● Exercise instructions
An exact transcript is required of the lines below, from the one containing "You are a computer-use" through the very last; leave every picture out of it.
>>
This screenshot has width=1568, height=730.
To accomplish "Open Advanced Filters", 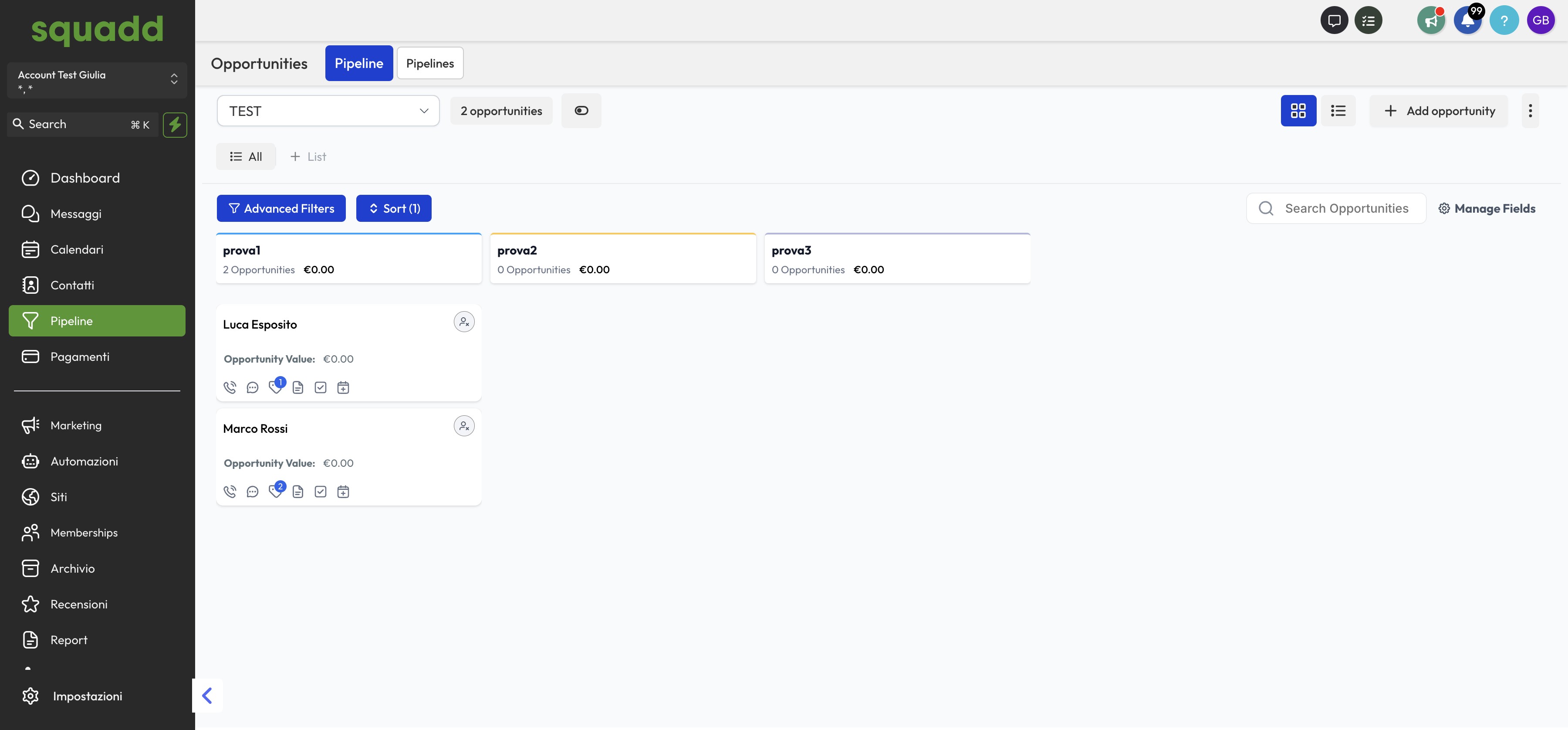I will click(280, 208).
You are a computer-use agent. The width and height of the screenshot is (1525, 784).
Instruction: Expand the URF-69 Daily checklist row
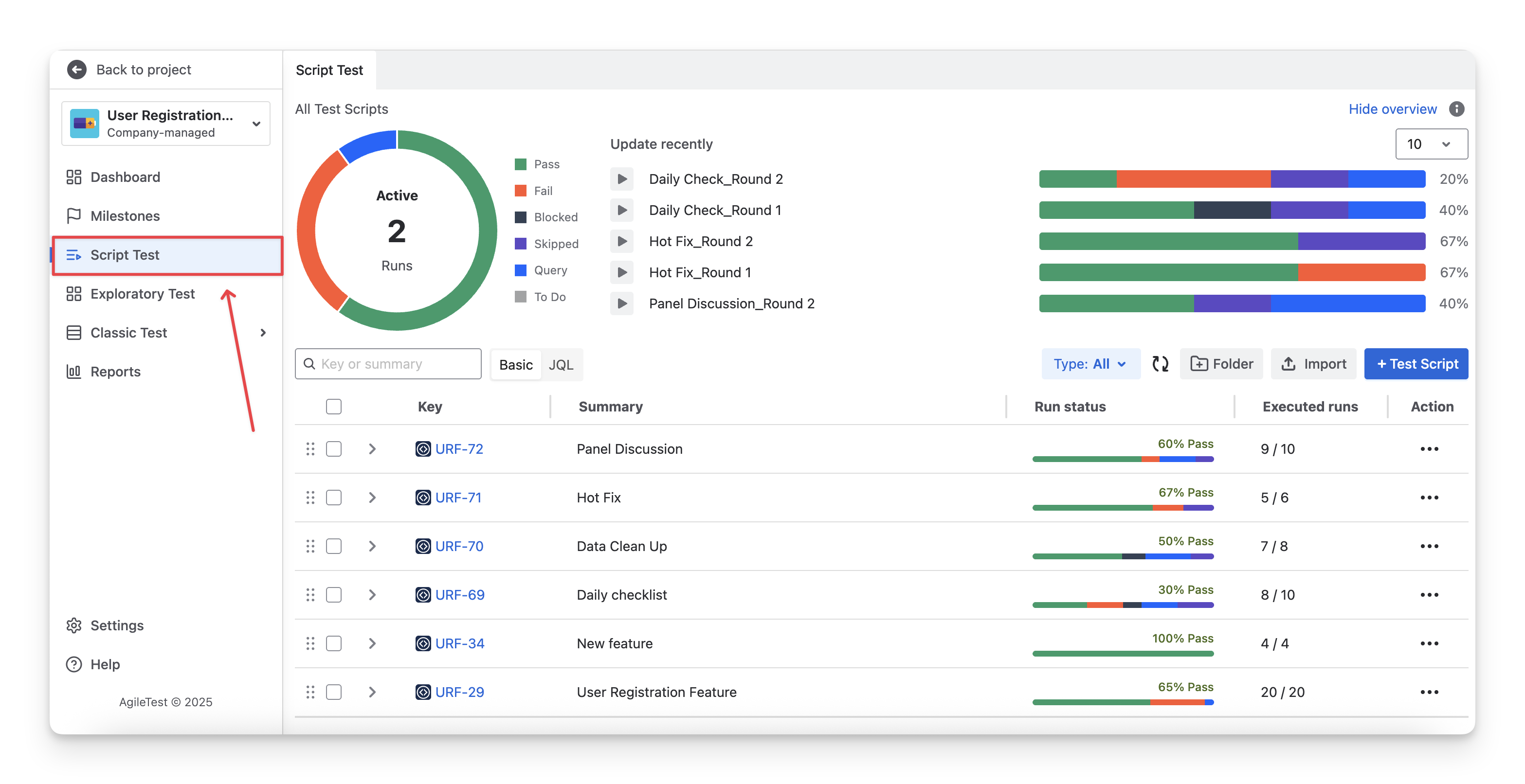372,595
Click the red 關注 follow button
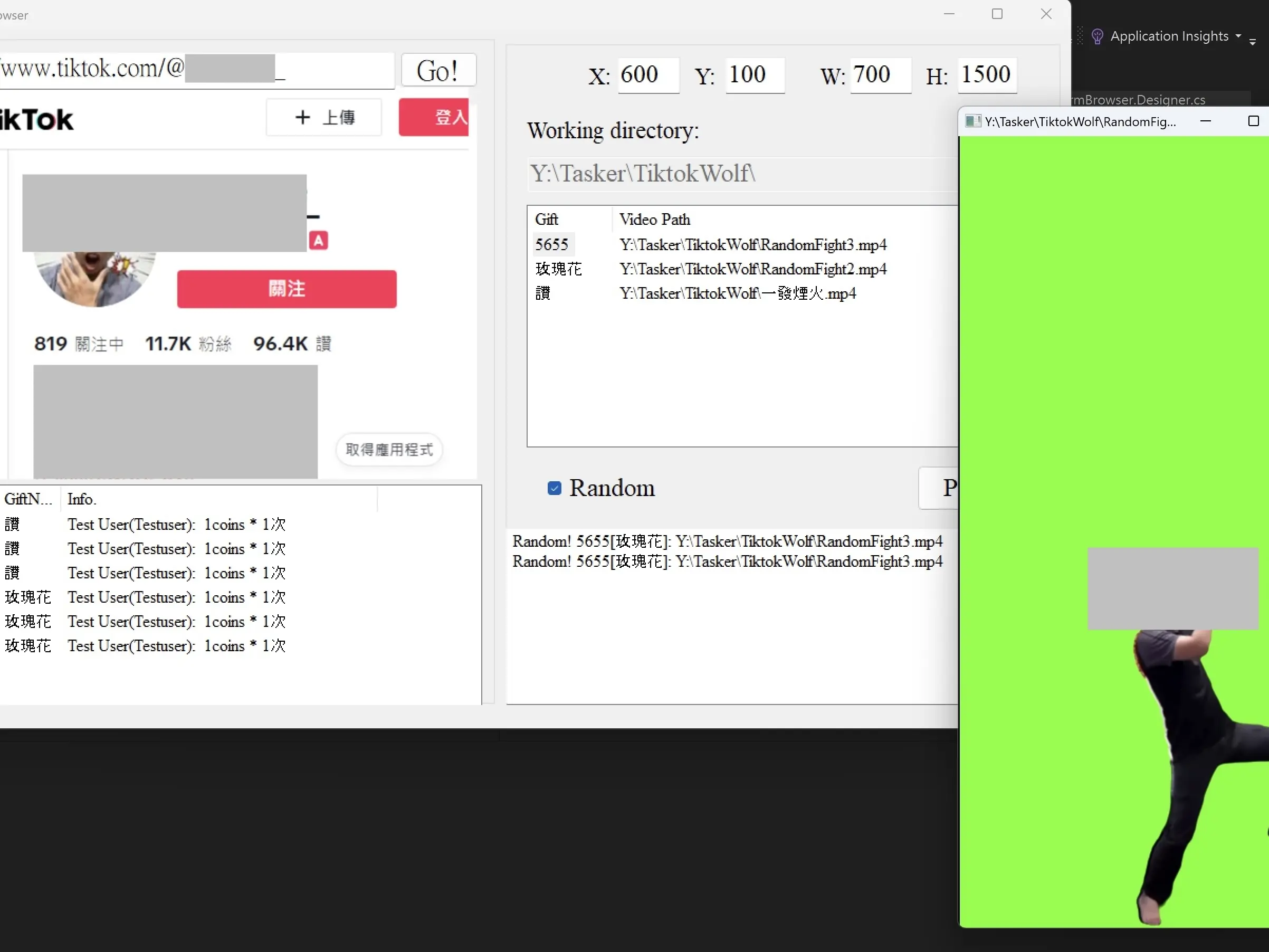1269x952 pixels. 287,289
<<
● Answer below
You are a computer-use agent. The width and height of the screenshot is (1525, 784).
Instruction: Expand the URF-69 Daily checklist row
372,595
Click the red 關注 follow button
1269x952 pixels. 287,289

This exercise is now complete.